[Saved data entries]
────────

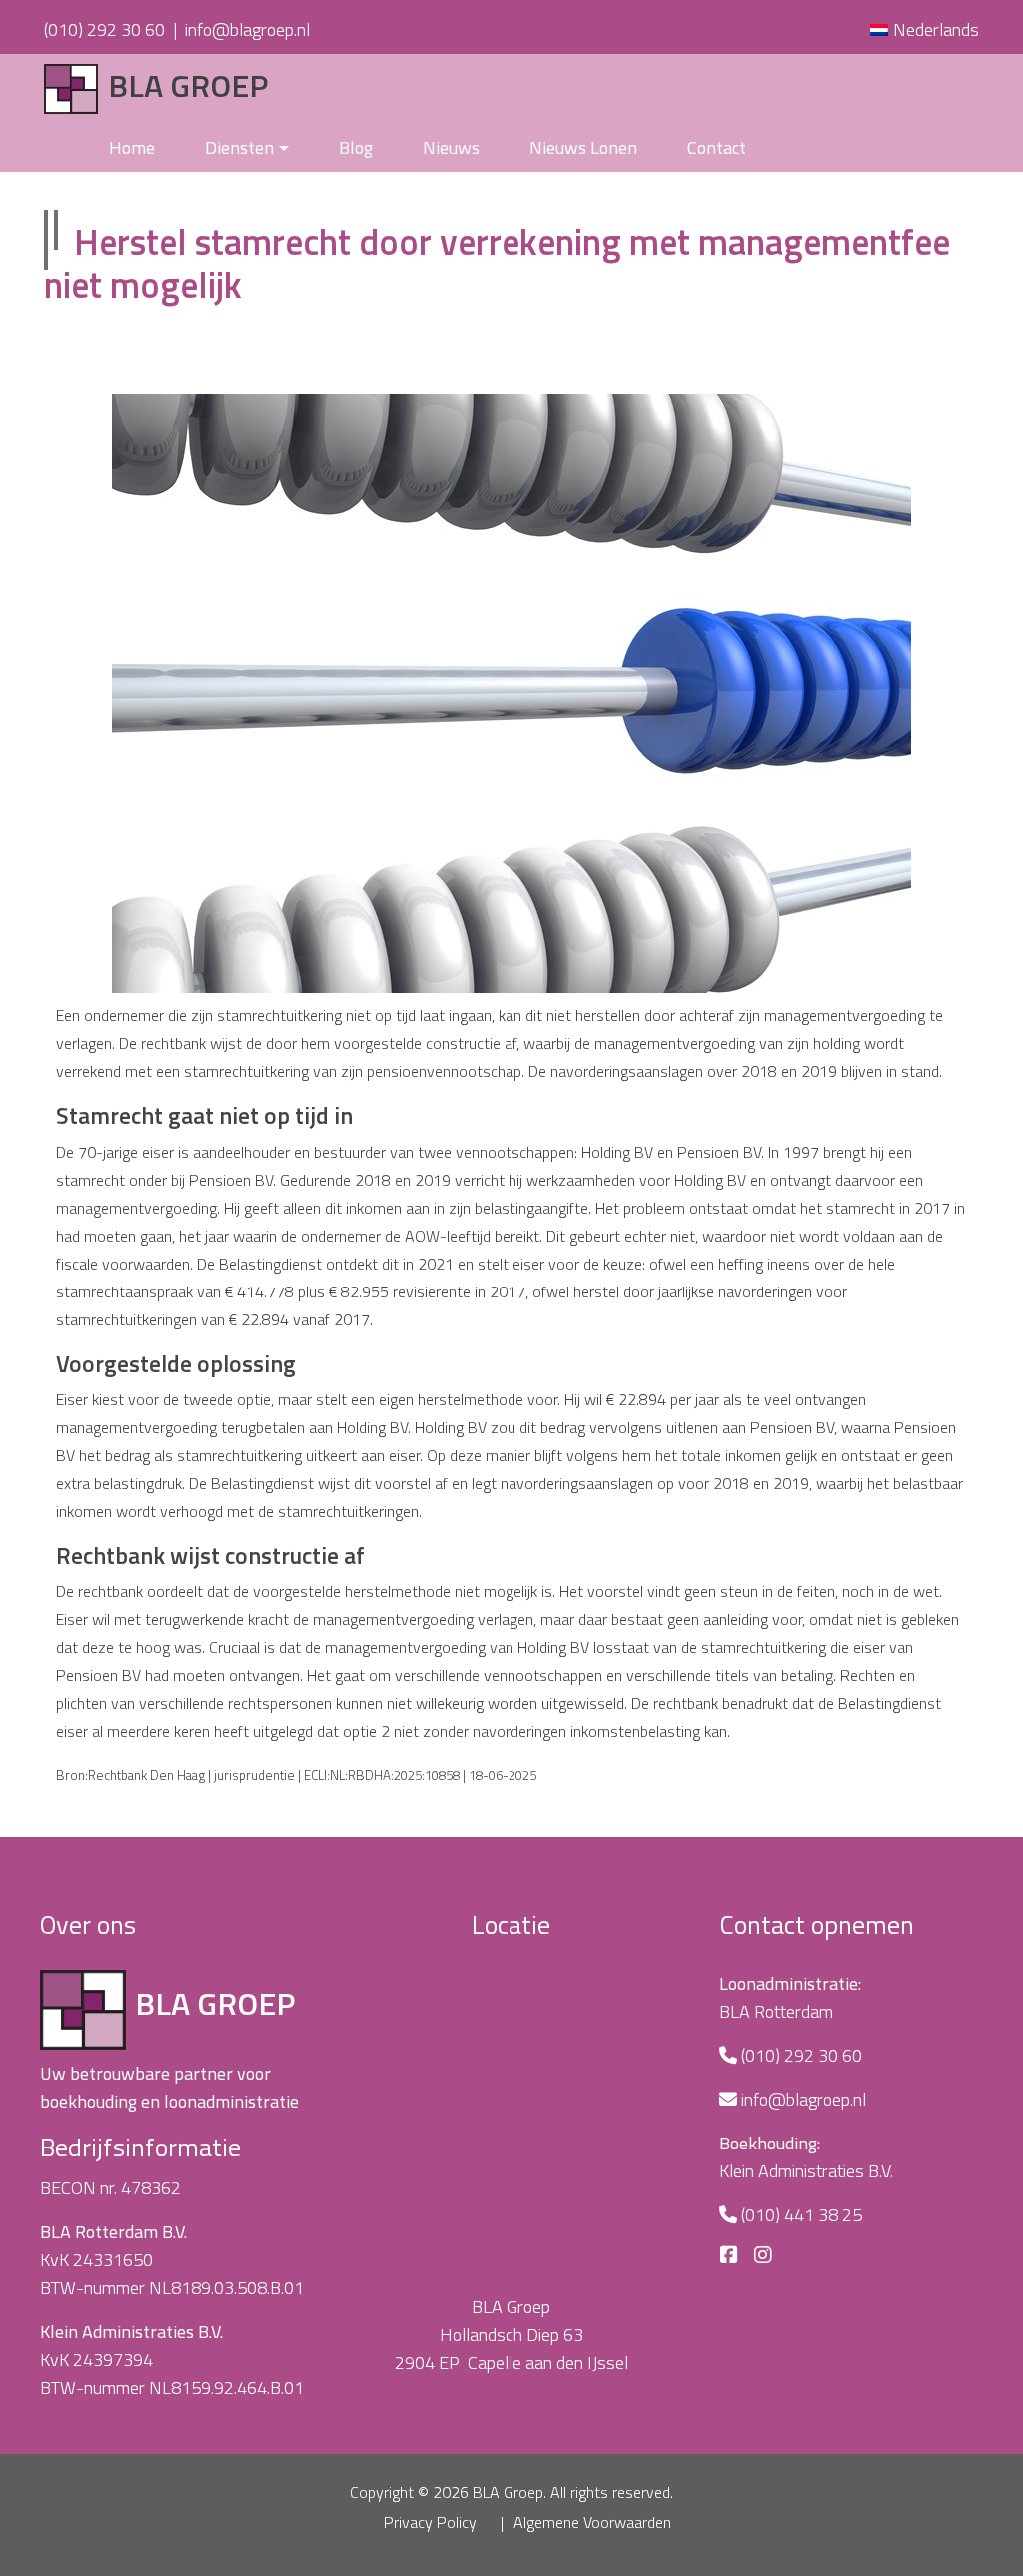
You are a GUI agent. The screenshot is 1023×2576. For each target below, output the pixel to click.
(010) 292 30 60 (104, 29)
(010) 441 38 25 (801, 2214)
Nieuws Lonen (583, 147)
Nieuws (451, 147)
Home (132, 147)
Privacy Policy (430, 2522)
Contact (716, 147)
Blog (356, 147)
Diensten (239, 147)
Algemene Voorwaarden (592, 2522)
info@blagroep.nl (247, 29)
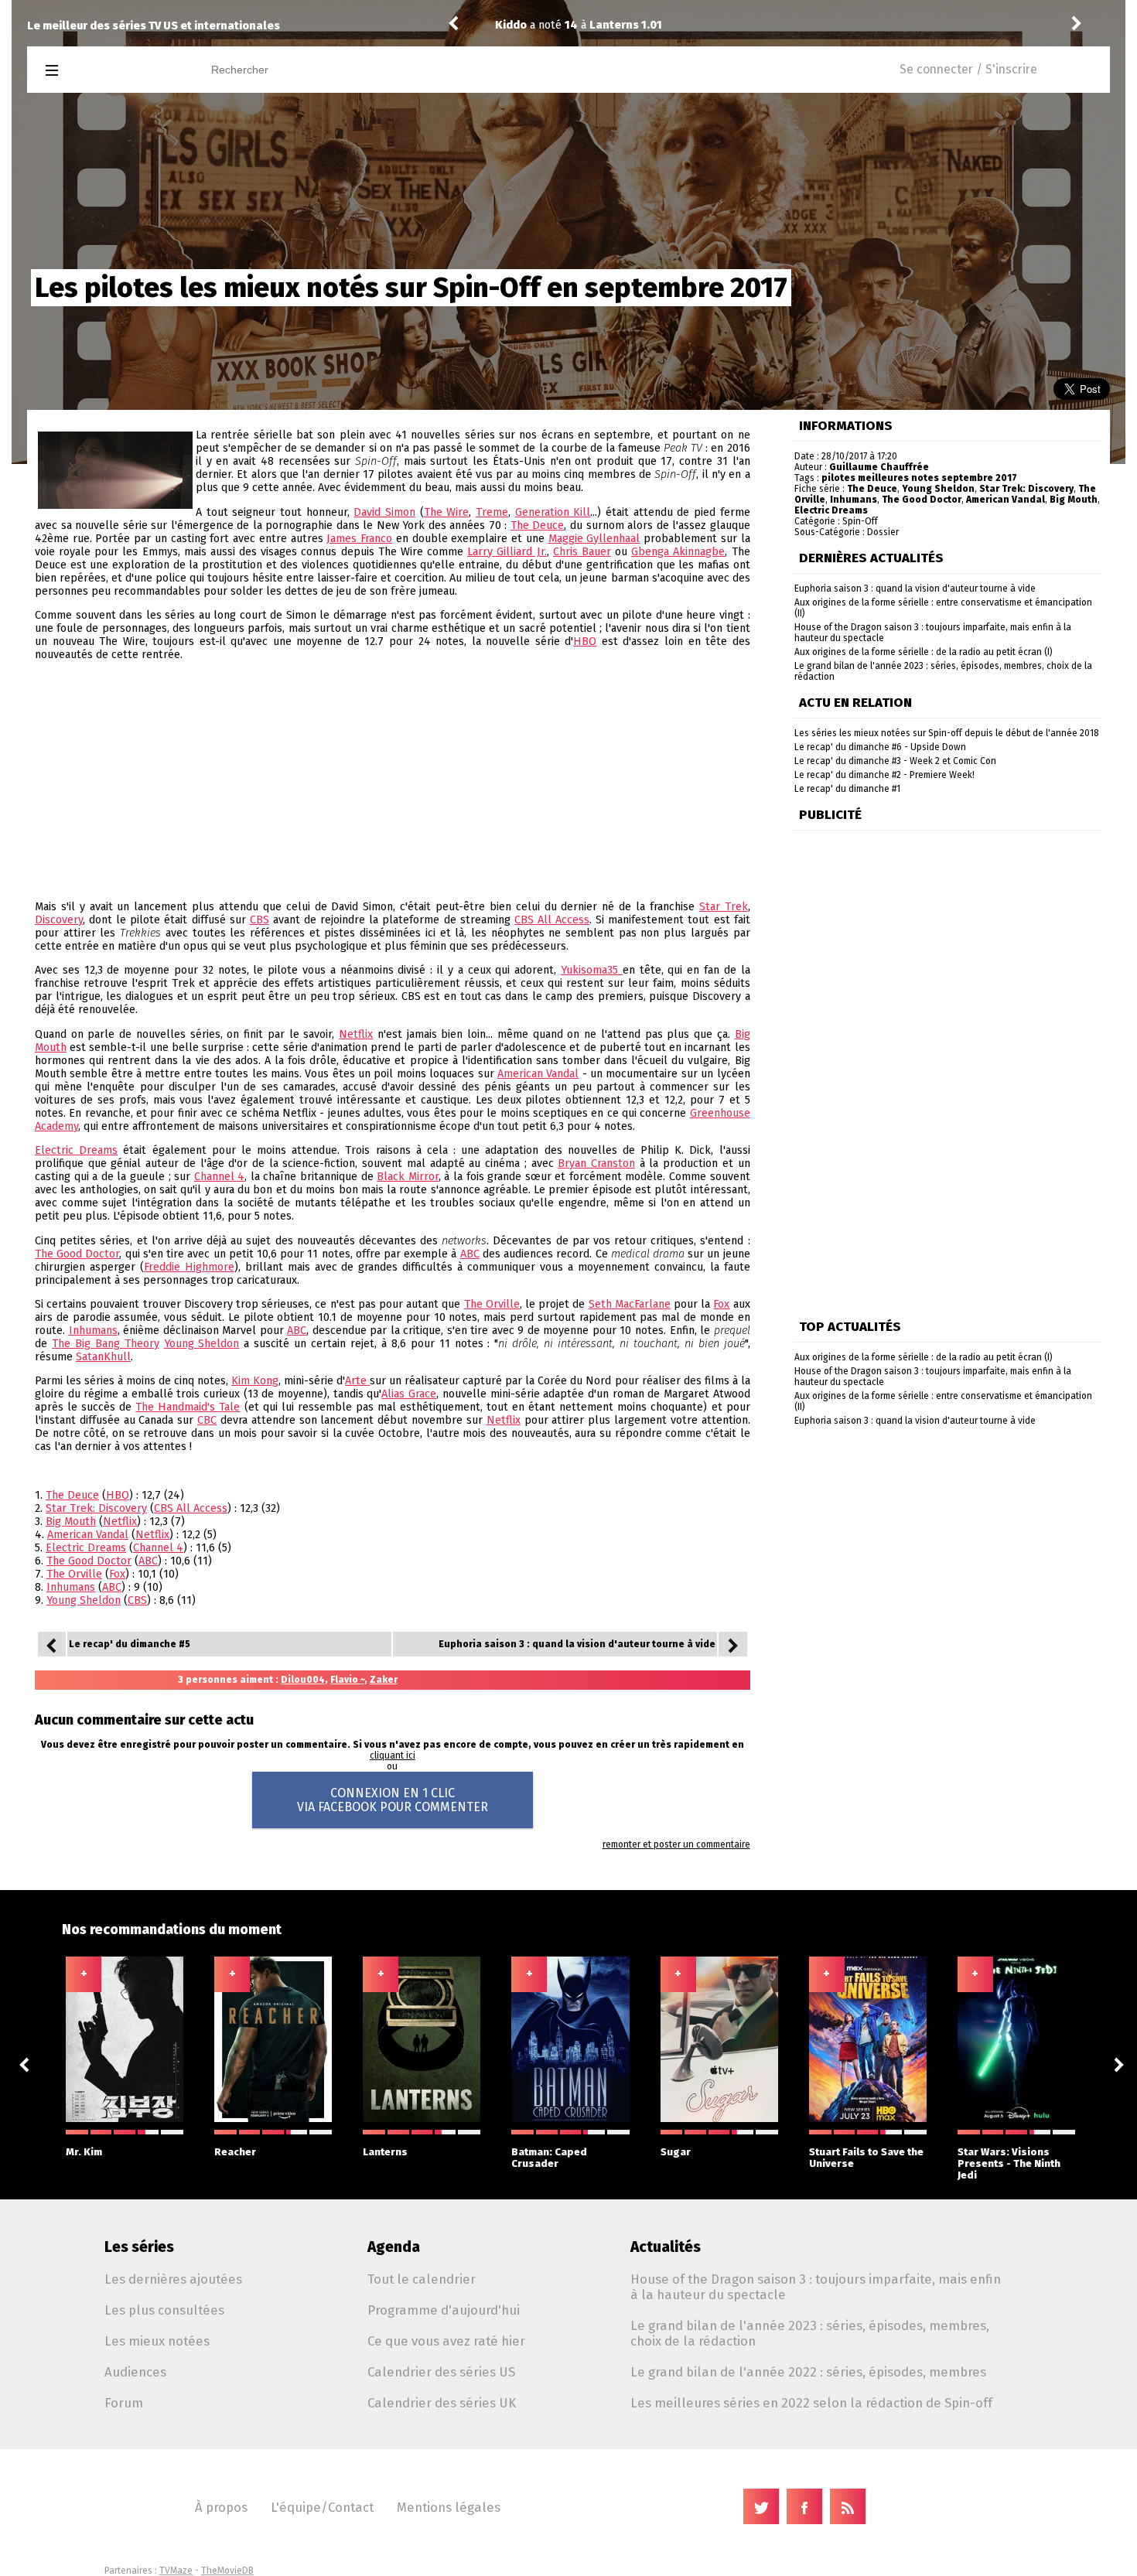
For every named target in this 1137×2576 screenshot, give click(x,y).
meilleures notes (898, 478)
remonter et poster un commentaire (676, 1844)
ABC (470, 1254)
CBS (259, 919)
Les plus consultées (164, 2310)
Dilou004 (303, 1679)
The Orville (492, 1304)
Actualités (665, 2247)
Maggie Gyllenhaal (594, 538)
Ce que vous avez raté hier (446, 2341)
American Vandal (538, 1073)
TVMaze (176, 2570)
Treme (492, 512)
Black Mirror (408, 1176)
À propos (221, 2507)
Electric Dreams (76, 1150)
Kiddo (511, 25)
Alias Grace (408, 1394)
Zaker (384, 1679)
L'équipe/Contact (322, 2507)
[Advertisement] (392, 781)
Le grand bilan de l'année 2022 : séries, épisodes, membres (808, 2372)
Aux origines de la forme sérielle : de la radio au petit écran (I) (923, 652)
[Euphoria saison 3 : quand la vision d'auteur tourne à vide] (732, 1644)
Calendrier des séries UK (441, 2403)
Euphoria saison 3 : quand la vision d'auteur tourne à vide (577, 1644)
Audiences (135, 2372)
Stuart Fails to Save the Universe (866, 2157)
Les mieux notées (157, 2341)
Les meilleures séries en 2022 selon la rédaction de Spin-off (811, 2403)
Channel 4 (219, 1176)
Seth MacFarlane (630, 1304)
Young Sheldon (202, 1343)
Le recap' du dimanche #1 (847, 788)
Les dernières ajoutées (173, 2279)
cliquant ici (392, 1755)
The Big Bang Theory (105, 1343)
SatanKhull (103, 1356)
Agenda (393, 2247)
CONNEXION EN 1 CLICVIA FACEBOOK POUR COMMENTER (392, 1800)
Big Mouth (71, 1521)
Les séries (139, 2247)
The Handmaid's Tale (187, 1407)
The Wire (446, 512)
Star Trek (723, 906)
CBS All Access (551, 919)
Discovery (59, 919)
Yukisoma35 (592, 970)
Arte (357, 1380)
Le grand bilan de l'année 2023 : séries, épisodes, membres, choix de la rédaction (809, 2333)
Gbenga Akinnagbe (678, 551)
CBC (207, 1420)
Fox (721, 1304)
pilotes (838, 478)
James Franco (359, 538)
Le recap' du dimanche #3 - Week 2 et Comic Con (895, 761)
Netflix (356, 1034)
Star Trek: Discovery (96, 1508)
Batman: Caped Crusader (549, 2157)
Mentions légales (448, 2507)
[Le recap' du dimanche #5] (52, 1644)
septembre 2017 (979, 478)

────────

Repeat every record above exactly. The pictures do not belong in the copy.

You are a GUI agent. The screenshot is 1023×2576. For each target below, output the pixel to click.
(010) 292 30 60 (104, 29)
(010) 441 38 25 (801, 2214)
Nieuws Lonen (583, 147)
Nieuws (451, 147)
Home (132, 147)
Privacy Policy (430, 2522)
Contact (716, 147)
Blog (356, 147)
Diensten (239, 147)
Algemene Voorwaarden (592, 2522)
info@blagroep.nl (247, 29)
For every named target in this 1137×2576 screenshot, give click(x,y).
meilleures notes (898, 478)
remonter et poster un commentaire (676, 1844)
ABC (470, 1254)
CBS (259, 919)
Les plus consultées (164, 2310)
Dilou004 (303, 1679)
The Orville (492, 1304)
Actualités (665, 2247)
Maggie Gyllenhaal (594, 538)
Ce que vous avez raté hier (446, 2341)
American Vandal (538, 1073)
TVMaze (176, 2570)
Treme (492, 512)
Black Mirror (408, 1176)
À propos (221, 2507)
Electric Dreams (76, 1150)
Kiddo (511, 25)
Alias Grace (408, 1394)
Zaker (384, 1679)
L'équipe/Contact (322, 2507)
[Advertisement] (392, 781)
Le grand bilan de l'année 2022 : séries, épisodes, membres (808, 2372)
Aux origines de la forme sérielle : de la radio au petit écran (I) (923, 652)
[Euphoria saison 3 : quand la vision d'auteur tourne à vide] (732, 1644)
Calendrier des séries UK (441, 2403)
Euphoria saison 3 : quand la vision d'auteur tourne à vide (577, 1644)
Audiences (135, 2372)
Stuart Fails to Save the Universe (866, 2157)
Les mieux notées (157, 2341)
Les meilleures séries en 2022 selon la rédaction de Spin-off (811, 2403)
Channel 4 (219, 1176)
Seth MacFarlane (630, 1304)
Young Sheldon (202, 1343)
Le recap' du dimanche #1 (847, 788)
Les dernières ajoutées (173, 2279)
cliquant ici (392, 1755)
The Big Bang Theory (105, 1343)
SatanKhull (103, 1356)
Agenda (393, 2247)
CONNEXION EN 1 CLICVIA FACEBOOK POUR COMMENTER (392, 1800)
Big Mouth (71, 1521)
Les séries (139, 2247)
The Handmaid's Tale (187, 1407)
The Wire (446, 512)
Star Trek (723, 906)
CBS All Access (551, 919)
Discovery (59, 919)
Yukisoma35 (592, 970)
Arte (357, 1380)
Le grand bilan de l'année 2023 : séries, épisodes, membres, choix de la rédaction (809, 2333)
Gbenga Akinnagbe (678, 551)
CBC (207, 1420)
Fox (721, 1304)
pilotes (838, 478)
James Franco (359, 538)
Le recap' du dimanche #3 - Week 2 et Comic Con (895, 761)
Netflix (356, 1034)
Star Trek: Discovery (96, 1508)
Batman: Caped Crusader (549, 2157)
Mentions légales (448, 2507)
[Le recap' du dimanche #5] (52, 1644)
septembre 2017 (979, 478)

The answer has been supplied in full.